(Dataset records)
☆ ☆ ☆ ☆ ☆ ☆ ☆

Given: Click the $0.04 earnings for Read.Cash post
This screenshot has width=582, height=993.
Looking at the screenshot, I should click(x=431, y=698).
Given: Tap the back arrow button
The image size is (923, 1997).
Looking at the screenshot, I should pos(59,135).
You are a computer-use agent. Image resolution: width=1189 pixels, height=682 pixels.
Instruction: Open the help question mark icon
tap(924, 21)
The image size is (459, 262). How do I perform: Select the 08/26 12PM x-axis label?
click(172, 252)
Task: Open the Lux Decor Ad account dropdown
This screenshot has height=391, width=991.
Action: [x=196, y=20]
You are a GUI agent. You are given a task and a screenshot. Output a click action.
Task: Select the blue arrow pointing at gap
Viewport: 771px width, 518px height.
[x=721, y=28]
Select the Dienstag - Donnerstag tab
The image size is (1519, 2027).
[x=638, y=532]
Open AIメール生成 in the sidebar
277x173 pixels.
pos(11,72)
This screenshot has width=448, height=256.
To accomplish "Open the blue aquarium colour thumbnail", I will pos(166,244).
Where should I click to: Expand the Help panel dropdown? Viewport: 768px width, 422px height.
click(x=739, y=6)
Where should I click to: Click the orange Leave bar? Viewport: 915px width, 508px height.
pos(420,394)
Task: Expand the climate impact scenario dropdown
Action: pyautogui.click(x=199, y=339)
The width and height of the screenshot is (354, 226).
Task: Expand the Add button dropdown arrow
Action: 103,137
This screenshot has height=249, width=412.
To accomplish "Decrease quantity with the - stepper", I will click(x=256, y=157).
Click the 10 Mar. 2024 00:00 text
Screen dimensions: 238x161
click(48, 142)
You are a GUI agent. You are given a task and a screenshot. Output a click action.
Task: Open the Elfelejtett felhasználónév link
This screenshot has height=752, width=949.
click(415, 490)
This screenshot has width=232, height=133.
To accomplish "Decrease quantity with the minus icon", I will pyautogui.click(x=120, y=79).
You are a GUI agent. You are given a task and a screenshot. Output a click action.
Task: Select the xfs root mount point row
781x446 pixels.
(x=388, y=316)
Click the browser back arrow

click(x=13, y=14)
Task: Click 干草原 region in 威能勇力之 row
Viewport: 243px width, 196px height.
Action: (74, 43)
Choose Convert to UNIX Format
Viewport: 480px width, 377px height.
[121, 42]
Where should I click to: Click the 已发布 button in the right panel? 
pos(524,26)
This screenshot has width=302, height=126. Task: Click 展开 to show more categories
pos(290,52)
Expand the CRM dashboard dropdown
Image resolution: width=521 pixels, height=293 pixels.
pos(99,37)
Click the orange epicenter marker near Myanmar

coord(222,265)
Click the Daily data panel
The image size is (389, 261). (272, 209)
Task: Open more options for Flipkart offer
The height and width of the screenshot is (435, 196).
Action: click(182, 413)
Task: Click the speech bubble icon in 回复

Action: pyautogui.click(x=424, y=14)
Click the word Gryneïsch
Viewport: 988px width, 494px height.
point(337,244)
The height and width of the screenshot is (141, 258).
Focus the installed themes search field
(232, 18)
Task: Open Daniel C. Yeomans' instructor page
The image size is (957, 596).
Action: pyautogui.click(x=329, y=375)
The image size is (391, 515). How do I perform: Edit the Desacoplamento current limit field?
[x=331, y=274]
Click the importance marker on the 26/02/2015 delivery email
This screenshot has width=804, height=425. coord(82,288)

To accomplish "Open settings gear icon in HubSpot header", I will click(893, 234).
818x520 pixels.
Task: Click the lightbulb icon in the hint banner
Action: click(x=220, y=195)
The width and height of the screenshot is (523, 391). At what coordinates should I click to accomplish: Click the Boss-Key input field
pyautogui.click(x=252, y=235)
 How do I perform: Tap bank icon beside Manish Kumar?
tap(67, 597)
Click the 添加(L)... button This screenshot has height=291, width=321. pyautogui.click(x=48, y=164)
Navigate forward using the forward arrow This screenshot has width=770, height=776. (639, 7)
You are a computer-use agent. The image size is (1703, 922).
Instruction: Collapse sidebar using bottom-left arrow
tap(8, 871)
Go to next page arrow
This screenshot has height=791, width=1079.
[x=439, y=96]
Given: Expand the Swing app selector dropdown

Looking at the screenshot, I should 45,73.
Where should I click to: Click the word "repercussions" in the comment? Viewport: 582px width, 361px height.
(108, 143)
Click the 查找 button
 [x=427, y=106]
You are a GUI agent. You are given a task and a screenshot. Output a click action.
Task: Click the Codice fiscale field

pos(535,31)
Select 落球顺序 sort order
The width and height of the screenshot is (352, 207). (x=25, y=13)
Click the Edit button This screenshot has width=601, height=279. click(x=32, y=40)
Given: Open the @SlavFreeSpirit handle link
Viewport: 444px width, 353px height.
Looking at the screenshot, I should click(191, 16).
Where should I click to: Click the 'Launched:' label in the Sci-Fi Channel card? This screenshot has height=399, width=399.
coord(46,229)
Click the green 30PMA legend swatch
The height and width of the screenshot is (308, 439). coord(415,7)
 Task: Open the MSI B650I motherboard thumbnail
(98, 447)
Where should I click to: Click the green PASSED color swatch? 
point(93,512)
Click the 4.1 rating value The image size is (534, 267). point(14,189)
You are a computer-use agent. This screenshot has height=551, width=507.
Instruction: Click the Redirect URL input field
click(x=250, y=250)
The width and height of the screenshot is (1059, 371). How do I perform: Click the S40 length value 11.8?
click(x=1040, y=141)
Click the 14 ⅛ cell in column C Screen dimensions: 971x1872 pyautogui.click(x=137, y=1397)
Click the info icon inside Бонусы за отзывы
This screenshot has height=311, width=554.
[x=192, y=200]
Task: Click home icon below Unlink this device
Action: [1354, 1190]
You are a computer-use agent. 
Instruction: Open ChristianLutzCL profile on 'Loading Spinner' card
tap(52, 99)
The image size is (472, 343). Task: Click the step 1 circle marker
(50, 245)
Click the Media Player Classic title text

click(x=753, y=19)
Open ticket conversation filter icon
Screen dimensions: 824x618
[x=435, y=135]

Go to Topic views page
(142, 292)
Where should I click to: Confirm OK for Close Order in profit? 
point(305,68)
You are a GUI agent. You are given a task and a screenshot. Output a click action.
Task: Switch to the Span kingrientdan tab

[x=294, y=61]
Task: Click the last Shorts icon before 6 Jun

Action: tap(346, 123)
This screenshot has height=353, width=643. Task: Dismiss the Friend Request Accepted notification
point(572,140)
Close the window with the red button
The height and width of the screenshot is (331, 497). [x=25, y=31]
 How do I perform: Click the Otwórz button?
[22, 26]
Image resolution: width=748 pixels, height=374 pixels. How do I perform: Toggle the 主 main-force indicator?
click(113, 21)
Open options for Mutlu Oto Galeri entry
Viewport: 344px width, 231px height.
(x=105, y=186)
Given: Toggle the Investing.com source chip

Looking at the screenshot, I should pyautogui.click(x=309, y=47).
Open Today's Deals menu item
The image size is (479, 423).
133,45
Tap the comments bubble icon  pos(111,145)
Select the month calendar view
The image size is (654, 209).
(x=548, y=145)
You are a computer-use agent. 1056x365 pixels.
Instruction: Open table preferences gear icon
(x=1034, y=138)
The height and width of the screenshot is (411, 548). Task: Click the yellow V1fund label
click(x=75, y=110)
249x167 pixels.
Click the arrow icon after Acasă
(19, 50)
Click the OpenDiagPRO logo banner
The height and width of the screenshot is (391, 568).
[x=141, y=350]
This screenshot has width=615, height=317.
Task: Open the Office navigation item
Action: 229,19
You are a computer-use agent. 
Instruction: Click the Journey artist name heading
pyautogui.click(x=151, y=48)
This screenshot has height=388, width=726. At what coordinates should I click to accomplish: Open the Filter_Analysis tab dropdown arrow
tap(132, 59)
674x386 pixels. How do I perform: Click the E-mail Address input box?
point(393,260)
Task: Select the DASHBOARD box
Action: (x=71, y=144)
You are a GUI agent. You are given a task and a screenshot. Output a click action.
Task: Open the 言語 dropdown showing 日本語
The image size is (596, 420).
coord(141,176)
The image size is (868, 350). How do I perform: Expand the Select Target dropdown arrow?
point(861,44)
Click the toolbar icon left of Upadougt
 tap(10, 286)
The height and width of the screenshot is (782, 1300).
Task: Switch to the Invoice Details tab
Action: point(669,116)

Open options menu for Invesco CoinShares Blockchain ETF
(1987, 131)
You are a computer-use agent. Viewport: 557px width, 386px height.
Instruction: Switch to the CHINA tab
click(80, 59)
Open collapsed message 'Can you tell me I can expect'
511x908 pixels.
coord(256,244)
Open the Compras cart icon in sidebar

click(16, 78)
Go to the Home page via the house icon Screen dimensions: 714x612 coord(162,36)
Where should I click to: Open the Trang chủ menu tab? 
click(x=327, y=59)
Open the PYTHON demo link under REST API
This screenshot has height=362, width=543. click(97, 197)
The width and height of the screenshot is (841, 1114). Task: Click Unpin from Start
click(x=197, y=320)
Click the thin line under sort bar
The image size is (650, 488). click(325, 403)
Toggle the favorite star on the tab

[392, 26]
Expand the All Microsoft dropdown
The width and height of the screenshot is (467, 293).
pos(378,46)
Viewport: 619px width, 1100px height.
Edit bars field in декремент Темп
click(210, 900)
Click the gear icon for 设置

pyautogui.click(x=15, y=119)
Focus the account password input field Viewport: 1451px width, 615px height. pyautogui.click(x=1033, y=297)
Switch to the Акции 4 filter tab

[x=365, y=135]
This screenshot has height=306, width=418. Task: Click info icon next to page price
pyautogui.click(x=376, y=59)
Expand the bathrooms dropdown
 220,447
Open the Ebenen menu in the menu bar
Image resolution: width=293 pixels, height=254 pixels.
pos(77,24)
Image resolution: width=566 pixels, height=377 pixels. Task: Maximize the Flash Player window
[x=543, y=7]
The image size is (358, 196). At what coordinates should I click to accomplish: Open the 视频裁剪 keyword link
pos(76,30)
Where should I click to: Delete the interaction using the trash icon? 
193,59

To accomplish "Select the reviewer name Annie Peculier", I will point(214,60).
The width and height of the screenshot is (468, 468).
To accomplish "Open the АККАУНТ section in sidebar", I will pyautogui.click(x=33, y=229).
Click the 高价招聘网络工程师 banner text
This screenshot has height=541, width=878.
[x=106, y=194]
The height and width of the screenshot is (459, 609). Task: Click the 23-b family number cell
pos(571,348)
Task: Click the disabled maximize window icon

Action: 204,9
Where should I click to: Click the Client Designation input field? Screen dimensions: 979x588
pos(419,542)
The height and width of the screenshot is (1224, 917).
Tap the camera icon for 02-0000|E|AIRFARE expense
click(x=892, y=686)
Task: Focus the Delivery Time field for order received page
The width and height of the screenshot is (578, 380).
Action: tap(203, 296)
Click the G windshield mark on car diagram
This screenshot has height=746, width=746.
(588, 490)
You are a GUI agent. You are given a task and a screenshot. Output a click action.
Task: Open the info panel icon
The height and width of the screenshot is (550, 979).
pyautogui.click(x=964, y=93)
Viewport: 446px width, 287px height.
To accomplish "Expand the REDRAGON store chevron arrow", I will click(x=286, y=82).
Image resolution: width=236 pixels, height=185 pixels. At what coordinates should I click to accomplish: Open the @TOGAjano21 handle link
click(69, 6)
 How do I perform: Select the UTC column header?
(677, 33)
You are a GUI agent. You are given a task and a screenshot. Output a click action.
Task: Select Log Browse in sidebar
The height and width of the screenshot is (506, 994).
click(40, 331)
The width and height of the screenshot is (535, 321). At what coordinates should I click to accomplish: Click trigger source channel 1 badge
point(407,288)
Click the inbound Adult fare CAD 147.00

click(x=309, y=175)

☆ ☆ ☆ ☆ ☆ ☆ ☆

Instructions for the task:
Pull together all lines from the data that mention the word "Decrease".

Your solution:
To accomplish "Decrease quantity with the - stepper", I will click(x=256, y=157).
To accomplish "Decrease quantity with the minus icon", I will pyautogui.click(x=120, y=79).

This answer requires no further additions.